According to local and foreign experts on Myanmar's laws, the trial and eventual finding against Suu Kyi appeared fraught with legal abnormalities.

National League officials "believe there is an orchestrated political campaign to embarrass her, to diminish her and make her look ordinary," a Western diplomat said. "The irregularities with the way this case was handled support that."

In its defense, the junta said that under Myanmar law "all citizens are treated equally" and that the charge of playing politics in the civil suit "is completely untrue."

But the Suu Kyi conviction was just the latest shock to Myanmar. Current events here have the populace on edge and even prompted the UN to issue a warning last week to its employees here to exercise caution.

The banking crisis, coupled with rampant inflation, is threatening to grind the economy to a halt.
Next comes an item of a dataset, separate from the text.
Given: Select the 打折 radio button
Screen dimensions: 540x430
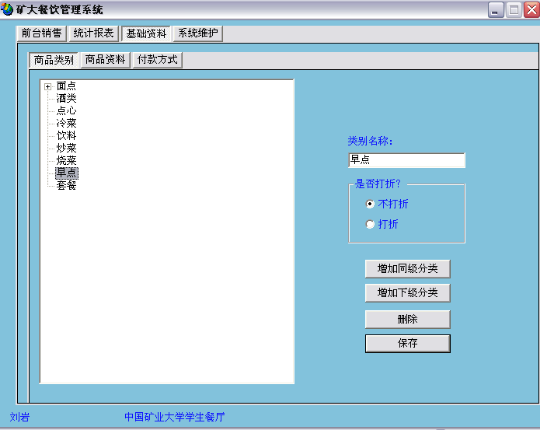Looking at the screenshot, I should point(370,224).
Since the beginning of 2002, prices for rice, cooking oil and gasoline have risen more than 100 percent.

Though another Western diplomat said the reasons behind the price increases were murky, the consequences were potentially devastating.

"The poorest could face an increasingly difficult situation here," he said. "It's hard to imagine starvation, but malnutrition, which is already a problem, could increase."

Talk of discontent

Interviews with taxi drivers, hotel clerks, educators and health-care workers here all point to high discontent with the state of affairs in what was previously one of Asia's wealthiest countries. A taxi driver, his voice trembling and rising as he spoke, said he thinks there "will soon be an explosion."

Due to the pervasive presence of military intelligence personnel, such "interviews" are conducted in hushed tones at the back tables of tea houses or in private vehicles--when they take place at all.

Fearing imprisonment or disappearance, most Myanmar citizens simply shake their head and walk away when asked about any matters concerning the military government.

Some 1,300 political prisoners remain jailed and executions and forced labor continue to be reported in ethnic minority areas, according to Amnesty International.

Those people who do talk paint a picture of a society deeply frustrated with its plummeting standard of living and an inept government that people blame for their myriad ills.